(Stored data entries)
◇ ◇ ◇ ◇

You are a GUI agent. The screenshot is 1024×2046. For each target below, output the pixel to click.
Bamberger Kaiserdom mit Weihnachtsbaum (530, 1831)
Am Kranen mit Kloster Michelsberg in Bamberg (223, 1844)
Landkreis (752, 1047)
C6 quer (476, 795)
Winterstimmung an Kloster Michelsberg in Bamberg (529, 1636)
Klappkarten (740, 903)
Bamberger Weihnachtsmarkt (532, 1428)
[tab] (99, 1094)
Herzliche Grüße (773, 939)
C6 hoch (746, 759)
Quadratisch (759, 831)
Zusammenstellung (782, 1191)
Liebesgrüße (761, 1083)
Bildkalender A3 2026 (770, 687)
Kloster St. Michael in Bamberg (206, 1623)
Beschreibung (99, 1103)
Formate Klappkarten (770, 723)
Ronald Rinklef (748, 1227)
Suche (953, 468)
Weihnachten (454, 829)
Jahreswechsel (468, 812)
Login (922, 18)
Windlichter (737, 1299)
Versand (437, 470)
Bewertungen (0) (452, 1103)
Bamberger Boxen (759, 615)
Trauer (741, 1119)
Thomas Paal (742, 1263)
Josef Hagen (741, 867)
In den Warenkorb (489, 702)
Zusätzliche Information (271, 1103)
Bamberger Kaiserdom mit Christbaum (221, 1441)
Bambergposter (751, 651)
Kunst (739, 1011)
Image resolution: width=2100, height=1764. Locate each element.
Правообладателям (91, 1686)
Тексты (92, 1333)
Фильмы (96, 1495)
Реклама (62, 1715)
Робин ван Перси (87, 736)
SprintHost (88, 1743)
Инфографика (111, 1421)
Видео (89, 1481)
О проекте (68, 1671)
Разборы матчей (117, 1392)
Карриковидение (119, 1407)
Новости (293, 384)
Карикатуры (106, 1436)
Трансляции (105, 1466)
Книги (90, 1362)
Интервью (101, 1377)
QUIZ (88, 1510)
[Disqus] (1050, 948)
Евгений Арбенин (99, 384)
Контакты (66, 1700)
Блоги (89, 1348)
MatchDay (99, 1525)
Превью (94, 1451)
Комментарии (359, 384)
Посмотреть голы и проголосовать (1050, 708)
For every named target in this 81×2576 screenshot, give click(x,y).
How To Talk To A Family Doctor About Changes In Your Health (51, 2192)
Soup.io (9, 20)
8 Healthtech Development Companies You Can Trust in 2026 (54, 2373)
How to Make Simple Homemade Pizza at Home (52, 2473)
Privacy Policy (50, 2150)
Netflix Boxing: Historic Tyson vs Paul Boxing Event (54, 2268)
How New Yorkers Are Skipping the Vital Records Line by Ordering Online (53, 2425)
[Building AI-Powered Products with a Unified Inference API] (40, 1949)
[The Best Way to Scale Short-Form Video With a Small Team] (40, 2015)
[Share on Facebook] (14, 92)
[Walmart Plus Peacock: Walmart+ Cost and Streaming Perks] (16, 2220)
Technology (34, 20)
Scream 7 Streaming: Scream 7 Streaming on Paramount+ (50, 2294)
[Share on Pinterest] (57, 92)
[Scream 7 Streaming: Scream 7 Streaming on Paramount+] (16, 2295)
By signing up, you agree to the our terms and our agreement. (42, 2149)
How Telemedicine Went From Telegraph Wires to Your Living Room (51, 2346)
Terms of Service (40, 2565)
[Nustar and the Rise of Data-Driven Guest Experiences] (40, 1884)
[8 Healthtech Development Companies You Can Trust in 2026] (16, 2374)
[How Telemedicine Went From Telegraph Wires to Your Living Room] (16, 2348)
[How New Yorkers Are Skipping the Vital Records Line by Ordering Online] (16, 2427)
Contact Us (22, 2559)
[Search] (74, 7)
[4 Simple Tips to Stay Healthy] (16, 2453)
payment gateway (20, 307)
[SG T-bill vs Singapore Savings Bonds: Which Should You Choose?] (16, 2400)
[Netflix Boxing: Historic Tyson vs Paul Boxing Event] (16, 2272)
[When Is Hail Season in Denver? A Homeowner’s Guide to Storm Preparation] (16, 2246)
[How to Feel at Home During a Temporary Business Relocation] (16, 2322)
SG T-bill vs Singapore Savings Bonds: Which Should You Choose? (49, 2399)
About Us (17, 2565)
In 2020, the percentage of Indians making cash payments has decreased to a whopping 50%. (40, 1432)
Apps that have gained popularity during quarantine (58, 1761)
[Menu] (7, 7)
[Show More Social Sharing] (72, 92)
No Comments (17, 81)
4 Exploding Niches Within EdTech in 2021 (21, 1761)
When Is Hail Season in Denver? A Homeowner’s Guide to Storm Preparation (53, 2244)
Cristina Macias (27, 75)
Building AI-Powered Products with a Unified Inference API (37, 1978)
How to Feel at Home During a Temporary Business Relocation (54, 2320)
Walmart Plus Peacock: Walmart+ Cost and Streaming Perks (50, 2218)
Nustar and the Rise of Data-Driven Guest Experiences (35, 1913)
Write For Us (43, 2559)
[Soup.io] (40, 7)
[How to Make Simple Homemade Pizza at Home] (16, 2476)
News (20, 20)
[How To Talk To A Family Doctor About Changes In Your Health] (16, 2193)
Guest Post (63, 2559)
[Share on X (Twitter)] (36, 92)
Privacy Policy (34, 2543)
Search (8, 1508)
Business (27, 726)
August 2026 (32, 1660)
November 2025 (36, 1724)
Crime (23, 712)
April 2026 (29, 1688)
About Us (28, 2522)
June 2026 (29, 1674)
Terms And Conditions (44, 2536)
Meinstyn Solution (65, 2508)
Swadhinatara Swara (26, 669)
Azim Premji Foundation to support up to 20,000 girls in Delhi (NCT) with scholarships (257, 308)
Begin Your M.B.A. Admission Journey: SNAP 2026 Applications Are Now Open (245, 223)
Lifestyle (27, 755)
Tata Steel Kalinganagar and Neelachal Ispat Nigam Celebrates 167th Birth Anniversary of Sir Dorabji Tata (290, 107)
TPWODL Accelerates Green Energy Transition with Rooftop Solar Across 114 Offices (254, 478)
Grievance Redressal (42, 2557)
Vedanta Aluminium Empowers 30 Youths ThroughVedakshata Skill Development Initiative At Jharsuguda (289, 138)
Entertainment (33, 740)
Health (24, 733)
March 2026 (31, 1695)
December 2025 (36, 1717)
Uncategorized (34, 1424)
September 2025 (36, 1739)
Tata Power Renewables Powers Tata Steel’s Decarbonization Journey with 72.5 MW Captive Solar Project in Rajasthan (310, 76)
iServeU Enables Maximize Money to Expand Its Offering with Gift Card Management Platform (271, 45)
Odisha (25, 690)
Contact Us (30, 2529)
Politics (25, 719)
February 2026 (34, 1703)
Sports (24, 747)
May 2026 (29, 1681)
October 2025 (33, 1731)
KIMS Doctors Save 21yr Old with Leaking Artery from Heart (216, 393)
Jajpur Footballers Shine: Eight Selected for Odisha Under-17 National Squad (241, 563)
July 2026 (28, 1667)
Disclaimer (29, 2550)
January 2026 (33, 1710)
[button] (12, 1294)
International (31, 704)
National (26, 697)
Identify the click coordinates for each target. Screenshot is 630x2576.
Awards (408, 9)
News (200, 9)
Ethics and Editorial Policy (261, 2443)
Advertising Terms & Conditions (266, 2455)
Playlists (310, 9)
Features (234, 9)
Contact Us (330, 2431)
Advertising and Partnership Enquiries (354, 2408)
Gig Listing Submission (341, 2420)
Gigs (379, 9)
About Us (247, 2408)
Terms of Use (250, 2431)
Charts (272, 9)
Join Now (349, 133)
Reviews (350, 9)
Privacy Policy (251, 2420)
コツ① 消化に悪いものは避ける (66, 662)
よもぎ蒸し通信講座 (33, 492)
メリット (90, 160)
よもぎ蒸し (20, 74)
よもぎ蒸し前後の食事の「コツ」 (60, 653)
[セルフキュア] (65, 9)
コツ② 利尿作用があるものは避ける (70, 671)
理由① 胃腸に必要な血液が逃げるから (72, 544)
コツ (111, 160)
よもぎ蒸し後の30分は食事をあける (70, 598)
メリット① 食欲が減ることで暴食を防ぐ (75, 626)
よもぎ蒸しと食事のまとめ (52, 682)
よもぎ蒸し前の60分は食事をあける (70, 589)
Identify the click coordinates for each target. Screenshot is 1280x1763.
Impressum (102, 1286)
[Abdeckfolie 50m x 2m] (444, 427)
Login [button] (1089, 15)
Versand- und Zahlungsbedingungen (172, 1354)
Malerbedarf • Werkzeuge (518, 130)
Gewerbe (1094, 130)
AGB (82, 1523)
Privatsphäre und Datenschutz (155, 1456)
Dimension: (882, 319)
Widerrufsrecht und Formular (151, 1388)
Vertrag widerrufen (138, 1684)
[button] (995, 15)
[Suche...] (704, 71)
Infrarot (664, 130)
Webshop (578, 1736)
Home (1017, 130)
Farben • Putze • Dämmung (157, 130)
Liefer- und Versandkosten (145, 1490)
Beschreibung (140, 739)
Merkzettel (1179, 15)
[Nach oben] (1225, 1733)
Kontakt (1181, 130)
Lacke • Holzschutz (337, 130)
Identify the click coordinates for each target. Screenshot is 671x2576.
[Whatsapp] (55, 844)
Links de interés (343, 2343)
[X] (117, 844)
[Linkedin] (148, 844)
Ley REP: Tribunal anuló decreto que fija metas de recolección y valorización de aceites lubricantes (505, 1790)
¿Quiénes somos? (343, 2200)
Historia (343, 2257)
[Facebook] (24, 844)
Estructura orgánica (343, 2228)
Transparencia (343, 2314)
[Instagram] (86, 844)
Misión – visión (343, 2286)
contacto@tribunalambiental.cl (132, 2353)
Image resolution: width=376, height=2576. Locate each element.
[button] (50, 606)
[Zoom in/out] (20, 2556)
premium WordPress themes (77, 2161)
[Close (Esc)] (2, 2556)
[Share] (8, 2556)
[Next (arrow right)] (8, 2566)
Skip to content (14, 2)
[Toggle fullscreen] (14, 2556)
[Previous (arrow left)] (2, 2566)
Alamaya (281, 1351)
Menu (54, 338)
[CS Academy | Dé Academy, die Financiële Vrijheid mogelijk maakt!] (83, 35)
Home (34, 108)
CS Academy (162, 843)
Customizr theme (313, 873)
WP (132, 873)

◇ ◇ ◇ ◇

**EXERCISE:**
Could you find every line in the records above that has the string "Conditions" and copy it?

**YOUR RESPONSE:**
Terms And Conditions (44, 2536)
Advertising Terms & Conditions (266, 2455)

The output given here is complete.